In this assignment you will write a Python program somewhat similar to http://www.pythonlearn.com/code/geojson.py. The program will prompt for a location, contact a web service and retrieve JSON for the web service and parse that data, and retrieve the first place_id from the JSON. A place ID is a textual identifier that uniquely identifies a place as within Google Maps.
API End Points

To complete this assignment, you should use this API endpoint that has a static subset of the Google Data:

http://python-data.dr-chuck.net/geojson
This API uses the same parameters (sensor and address) as the Google API. This API also has no rate limit so you can test as often as you like.

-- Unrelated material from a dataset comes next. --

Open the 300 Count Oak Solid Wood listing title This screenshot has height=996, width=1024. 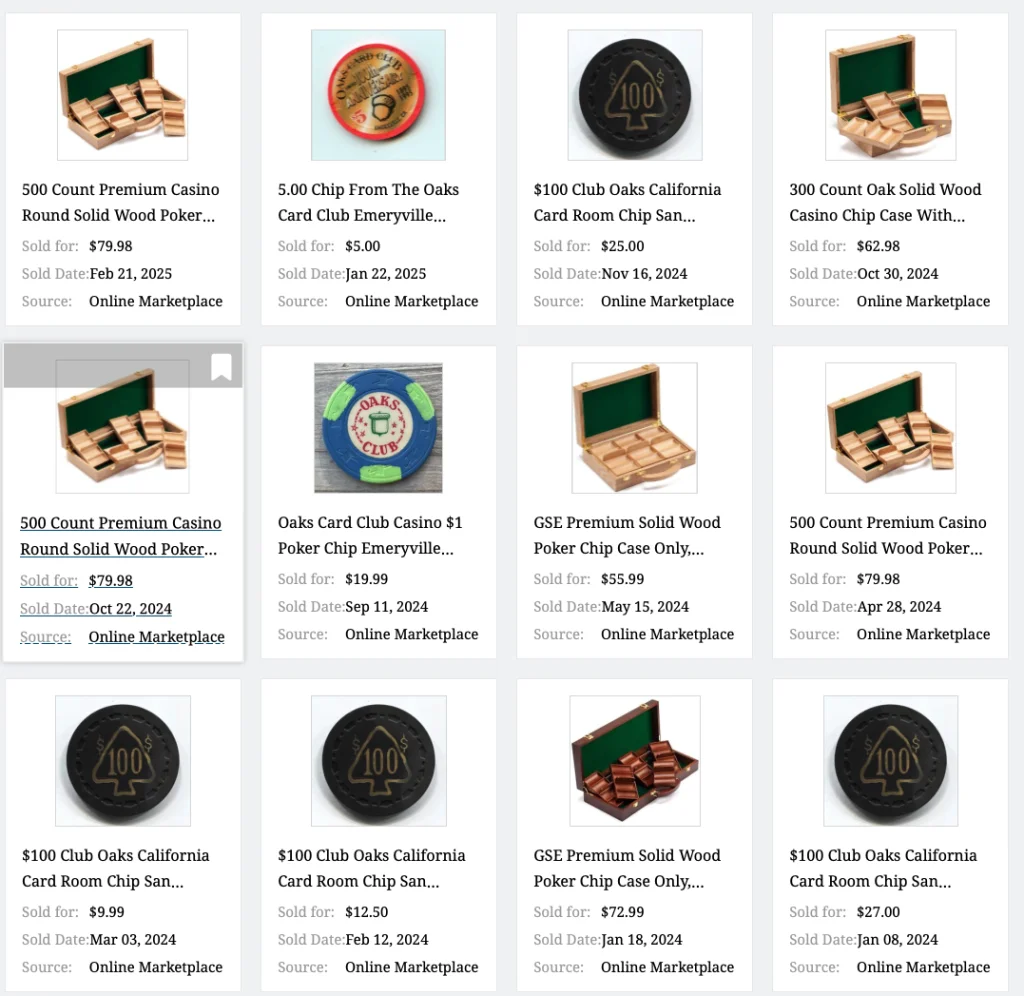pos(885,202)
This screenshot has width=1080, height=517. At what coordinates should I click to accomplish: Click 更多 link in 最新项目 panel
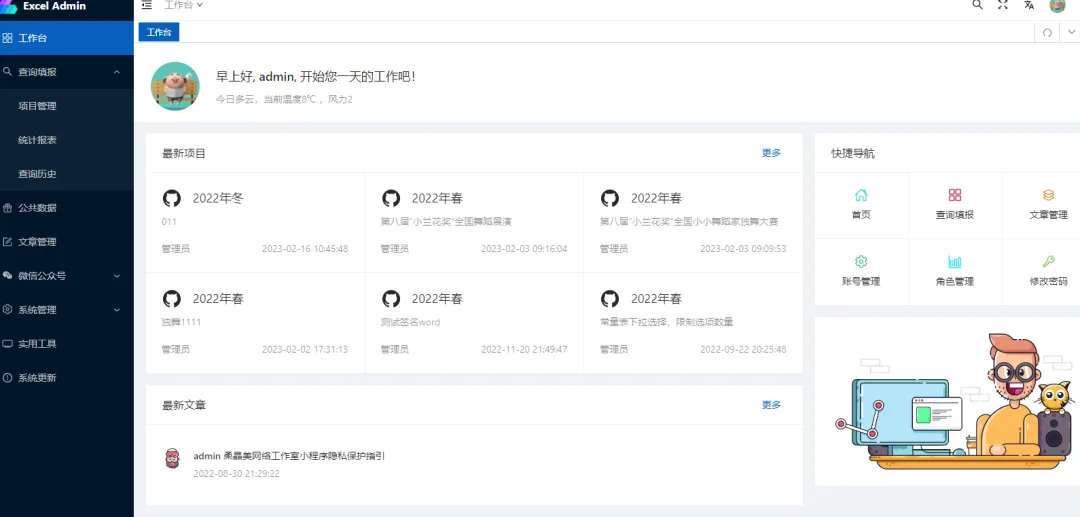click(771, 153)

If you visit the URL with no parameters, you get a list of all of the address values which can be used with this API.
To call the API, you need to provide a sensor=false parameter and the address that you are requesting as the address= parameter that is properly URL encoded using the urllib.urlencode() fuction as shown in http://www.pythonlearn.com/code/geojson.py

Test Data / Sample Execution

You can test to see if your program is working with a location of “South Federal University” which will have a place_id of “ChIJJ8oO7_B_bIcR2AlhC8nKlok”.

$ python solution.py
Enter location: South Federal University
Retrieving http://…
Retrieved 2101 characters
Place id ChIJJ8oO7_B_bIcR2AlhC8nKlok
Turn In
在上例中测试的数据在http://python-data.dr-chuck.net/geojson?sensor=false&address=South%20Federal%20University中

Please run your program to find the place_id for this location:

Washington State University
Make sure to enter the name and case exactly as above and enter the place_id and your Python code below. Hint: The first seven characters of the place_id are “ChIJvQ5 …”
Make sure to retreive the data from the URL specified above and not the normal Google API. Your program should work with the Google API - but the place_id may not match for this assignment.

import urllib
import json

serviceurl = 'http://python-data.dr-chuck.net/geojson?'

address = raw_input('Enter location:')
url = serviceurl + urllib.urlencode({'sensor':'false','address':address})
print 'Retrieving:',url
html = urllib.urlopen(url)
data = html.read()
print 'Retrieved',len(data),'characters'

try: js = json.loads(str(data))
except: js = None

if 'status' not in js or js['status'] != 'OK':
    print '==== Failure To Retrieve ===='
results = js['results']

print results[0]['place_id']